It is incomprehensible to imagine how the state’s treasury is finally flowing with cash and still expanding, and yet the Governor of Texas, Rick Perry, white hat and boots gleaming, swaggers in, bellies up to the bar, and spews his trademark vitriol for education. His conclusion: "Spending growth on public schools in recent years in Texas has been pretty phenomenal.”
Despite the severe cuts averaging more than $500 per pupil last session resulting in the unprecedented loss of $5.4 billion for Texas public schools, Perry conveniently ignored not just the harsh 2011 cuts but also the state’s failure to keep up with the rising cost of educating a rapidly growing student population in Texas. He also ignored the costs of meeting rising state academic requirements for graduation which will come at a considerable cost.
Reality check on the governor’s claim of “phenomenal” state effort in public education: consider the 2012 Quality Counts Survey by researchers at Education Week magazine. They gave Texas an F for the second year in a row for the state’s weak school spending and their study did not even take into account the impact of the devastating cuts that were passed in 2011. According to the Quality Counts researchers, even before those cuts, Texas already ranked 49th in the nation in spending per pupil, after adjusting for regional cost variations. Teacher pay in Texas consistently ranks in the bottom 10% nation-wide. We must all have our priorities. Too bad for Texas that we do not hold education in high esteem.

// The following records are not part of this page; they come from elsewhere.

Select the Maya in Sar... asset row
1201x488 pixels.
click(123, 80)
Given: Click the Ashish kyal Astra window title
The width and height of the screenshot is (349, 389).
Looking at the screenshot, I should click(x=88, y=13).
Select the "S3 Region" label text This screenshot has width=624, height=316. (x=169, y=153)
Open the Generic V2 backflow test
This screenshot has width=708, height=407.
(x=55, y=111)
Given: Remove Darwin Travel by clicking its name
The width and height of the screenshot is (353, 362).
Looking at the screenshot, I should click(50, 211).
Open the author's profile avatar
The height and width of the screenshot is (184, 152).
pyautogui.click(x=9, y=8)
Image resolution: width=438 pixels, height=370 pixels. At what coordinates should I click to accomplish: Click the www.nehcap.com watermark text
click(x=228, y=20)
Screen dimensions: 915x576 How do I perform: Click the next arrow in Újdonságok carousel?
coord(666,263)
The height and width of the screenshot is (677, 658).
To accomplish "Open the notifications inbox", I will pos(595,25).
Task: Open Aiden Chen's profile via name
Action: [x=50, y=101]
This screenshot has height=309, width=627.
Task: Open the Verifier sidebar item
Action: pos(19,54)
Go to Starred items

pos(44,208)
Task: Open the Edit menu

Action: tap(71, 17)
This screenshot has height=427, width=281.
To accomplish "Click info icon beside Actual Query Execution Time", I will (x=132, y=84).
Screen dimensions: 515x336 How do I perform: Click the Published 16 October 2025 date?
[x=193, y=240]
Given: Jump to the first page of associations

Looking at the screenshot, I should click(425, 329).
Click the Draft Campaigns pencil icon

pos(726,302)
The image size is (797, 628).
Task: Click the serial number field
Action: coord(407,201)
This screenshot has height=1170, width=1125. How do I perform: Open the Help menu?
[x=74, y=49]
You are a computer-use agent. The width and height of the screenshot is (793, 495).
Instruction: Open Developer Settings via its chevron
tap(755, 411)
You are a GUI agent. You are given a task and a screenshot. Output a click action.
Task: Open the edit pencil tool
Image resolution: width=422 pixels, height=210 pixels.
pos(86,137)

So if anything is "phenomenal" about education spending in Texas, it is the phenomenal denial, ignorance, and lack of vision our leaders have when allocating funds to schools. Perry became a popular target for ridicule when he made his ill-fated attempt to win the GOP presidential nomination. Imagine what he would have done to education in America if he had made it to the oval office. Nobody will be laughing a few years down the road if there is not a significant change in the way we finance schools. But then again, if the masses are illiterate, how will they complain?